*** Opening of DATASET CONTENT ***
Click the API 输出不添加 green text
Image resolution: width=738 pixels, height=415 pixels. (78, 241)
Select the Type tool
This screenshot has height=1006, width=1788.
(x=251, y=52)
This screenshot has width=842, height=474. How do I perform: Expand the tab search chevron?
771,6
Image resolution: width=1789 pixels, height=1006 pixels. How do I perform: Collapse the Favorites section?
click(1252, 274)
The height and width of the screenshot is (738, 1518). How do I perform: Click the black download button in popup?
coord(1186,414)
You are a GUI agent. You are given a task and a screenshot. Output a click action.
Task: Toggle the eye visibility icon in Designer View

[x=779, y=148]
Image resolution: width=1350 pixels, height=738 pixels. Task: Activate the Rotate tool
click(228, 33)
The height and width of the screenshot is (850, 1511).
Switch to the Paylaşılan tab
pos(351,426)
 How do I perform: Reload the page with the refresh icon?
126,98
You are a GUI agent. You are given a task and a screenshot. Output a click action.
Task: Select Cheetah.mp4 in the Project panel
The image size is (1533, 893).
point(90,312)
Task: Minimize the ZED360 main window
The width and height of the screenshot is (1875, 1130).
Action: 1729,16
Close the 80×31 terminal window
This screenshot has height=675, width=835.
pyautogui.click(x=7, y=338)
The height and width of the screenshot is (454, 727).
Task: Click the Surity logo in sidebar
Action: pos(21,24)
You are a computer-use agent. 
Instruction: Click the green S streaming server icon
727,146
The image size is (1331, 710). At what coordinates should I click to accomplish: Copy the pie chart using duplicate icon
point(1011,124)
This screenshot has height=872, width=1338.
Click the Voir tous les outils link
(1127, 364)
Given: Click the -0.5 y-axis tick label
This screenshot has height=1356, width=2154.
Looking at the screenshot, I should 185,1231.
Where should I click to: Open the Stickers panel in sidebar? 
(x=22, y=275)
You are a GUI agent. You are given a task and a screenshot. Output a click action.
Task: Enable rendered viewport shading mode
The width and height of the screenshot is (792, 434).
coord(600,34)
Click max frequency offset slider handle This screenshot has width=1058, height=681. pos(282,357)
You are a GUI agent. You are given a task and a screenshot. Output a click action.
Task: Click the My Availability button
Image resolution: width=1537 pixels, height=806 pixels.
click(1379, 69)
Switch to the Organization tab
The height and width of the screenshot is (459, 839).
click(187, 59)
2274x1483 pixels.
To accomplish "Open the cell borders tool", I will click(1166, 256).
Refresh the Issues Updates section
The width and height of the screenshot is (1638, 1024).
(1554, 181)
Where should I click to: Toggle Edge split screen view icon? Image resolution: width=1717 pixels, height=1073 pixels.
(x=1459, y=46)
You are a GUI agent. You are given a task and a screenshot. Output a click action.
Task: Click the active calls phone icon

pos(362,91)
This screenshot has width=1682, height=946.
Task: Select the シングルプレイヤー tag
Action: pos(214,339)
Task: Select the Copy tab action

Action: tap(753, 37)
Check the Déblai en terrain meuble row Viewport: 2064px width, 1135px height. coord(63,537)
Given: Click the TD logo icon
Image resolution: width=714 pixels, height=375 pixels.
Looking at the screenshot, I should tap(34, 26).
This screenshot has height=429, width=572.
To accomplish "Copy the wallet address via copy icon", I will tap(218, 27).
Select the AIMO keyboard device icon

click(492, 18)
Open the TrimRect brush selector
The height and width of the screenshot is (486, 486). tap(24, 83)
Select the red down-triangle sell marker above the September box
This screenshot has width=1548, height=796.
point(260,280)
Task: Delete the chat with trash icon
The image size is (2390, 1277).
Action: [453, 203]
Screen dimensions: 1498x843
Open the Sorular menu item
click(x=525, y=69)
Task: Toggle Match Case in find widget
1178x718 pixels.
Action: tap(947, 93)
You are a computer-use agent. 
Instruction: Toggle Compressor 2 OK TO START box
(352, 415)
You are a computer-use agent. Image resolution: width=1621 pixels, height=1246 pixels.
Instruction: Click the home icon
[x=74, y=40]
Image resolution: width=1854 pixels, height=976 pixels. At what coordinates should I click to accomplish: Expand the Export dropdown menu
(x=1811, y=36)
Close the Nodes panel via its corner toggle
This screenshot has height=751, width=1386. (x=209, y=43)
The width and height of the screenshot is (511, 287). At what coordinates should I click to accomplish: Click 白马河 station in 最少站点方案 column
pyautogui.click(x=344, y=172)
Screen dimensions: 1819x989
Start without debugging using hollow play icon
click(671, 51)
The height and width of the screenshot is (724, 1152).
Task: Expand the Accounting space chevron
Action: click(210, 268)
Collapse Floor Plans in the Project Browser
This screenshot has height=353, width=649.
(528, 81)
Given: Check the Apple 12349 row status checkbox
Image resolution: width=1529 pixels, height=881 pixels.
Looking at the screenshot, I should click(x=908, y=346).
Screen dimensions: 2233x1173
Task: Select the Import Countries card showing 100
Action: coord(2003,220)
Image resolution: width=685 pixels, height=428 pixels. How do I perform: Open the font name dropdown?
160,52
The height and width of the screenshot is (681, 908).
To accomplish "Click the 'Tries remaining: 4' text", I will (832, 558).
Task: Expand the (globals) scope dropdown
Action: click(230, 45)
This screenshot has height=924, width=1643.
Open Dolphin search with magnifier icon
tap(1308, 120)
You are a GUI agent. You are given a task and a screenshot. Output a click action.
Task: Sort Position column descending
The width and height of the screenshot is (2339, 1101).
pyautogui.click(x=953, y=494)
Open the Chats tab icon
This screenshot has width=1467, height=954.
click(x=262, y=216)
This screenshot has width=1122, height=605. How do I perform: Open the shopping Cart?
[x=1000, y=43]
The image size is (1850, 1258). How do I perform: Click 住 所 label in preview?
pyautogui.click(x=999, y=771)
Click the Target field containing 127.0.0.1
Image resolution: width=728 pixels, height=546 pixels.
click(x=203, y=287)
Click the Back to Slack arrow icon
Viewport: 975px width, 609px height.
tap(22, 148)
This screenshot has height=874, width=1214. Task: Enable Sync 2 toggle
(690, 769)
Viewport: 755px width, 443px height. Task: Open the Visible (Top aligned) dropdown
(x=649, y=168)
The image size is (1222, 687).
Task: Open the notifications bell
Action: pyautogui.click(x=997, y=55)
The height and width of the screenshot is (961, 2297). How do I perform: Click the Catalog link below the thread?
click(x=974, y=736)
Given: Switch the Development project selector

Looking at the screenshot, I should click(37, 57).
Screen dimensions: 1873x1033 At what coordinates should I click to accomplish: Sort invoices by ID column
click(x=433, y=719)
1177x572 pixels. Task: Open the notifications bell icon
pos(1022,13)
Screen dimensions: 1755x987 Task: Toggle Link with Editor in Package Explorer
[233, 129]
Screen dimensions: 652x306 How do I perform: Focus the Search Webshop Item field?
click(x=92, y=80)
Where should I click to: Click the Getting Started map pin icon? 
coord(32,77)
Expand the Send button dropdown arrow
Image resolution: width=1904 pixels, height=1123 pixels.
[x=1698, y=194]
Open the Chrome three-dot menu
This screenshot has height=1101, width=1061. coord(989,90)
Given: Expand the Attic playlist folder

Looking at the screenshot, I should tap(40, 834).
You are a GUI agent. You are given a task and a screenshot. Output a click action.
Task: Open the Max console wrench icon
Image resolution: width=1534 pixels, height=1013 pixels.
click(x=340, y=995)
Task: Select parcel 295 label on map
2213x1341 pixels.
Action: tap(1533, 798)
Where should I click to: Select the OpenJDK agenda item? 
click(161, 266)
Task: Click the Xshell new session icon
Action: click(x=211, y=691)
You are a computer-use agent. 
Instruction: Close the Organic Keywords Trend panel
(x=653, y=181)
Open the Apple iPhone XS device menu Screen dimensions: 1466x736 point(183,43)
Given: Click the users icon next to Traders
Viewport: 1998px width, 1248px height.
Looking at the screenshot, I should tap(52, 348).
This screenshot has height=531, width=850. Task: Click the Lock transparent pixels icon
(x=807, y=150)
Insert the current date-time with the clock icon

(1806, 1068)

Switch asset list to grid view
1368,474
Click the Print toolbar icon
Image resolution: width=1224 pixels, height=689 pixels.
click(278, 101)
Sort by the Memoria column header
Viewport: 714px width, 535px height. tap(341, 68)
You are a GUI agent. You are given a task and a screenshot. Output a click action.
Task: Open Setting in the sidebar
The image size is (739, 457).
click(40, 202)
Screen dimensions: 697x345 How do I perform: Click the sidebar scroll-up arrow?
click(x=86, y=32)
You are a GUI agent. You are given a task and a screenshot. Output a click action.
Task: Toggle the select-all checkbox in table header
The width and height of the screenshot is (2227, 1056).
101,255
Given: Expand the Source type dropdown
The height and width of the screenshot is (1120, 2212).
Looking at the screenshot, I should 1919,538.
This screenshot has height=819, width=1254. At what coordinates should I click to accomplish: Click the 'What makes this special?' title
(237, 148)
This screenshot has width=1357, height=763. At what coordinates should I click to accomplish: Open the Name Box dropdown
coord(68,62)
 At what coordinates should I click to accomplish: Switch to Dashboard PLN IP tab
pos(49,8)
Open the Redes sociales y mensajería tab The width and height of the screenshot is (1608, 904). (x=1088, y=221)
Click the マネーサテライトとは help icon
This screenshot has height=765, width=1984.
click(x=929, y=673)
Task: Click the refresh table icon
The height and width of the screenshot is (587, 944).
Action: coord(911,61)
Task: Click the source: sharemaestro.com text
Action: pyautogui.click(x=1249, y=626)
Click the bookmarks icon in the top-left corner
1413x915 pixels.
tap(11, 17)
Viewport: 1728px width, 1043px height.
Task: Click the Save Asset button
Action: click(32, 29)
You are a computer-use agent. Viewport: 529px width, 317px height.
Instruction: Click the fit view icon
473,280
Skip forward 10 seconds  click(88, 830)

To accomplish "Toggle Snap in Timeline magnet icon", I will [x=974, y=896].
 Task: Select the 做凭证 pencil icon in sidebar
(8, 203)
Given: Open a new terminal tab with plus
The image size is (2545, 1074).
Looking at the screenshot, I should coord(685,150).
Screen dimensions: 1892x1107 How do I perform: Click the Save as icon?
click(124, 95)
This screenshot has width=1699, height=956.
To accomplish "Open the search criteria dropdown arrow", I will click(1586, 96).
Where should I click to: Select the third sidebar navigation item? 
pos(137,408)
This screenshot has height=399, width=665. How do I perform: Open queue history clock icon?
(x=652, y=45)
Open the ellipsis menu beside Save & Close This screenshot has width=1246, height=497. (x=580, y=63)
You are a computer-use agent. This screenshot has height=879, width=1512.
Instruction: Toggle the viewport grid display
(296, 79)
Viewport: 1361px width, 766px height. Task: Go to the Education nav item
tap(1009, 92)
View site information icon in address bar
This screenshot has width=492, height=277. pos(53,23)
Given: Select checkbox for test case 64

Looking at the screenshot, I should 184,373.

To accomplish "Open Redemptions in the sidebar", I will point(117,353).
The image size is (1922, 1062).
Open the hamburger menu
*** Close of DATASET CONTENT ***
● **DESCRIPTION OF THE TASK**: Leave out every line before the one containing "The image size is (1922, 1062).". Transcribe that line and all lines after it through the end of the data above, exactly.

● **SOLUTION FOR THIS TASK**:
The image size is (1922, 1062).
Open the hamburger menu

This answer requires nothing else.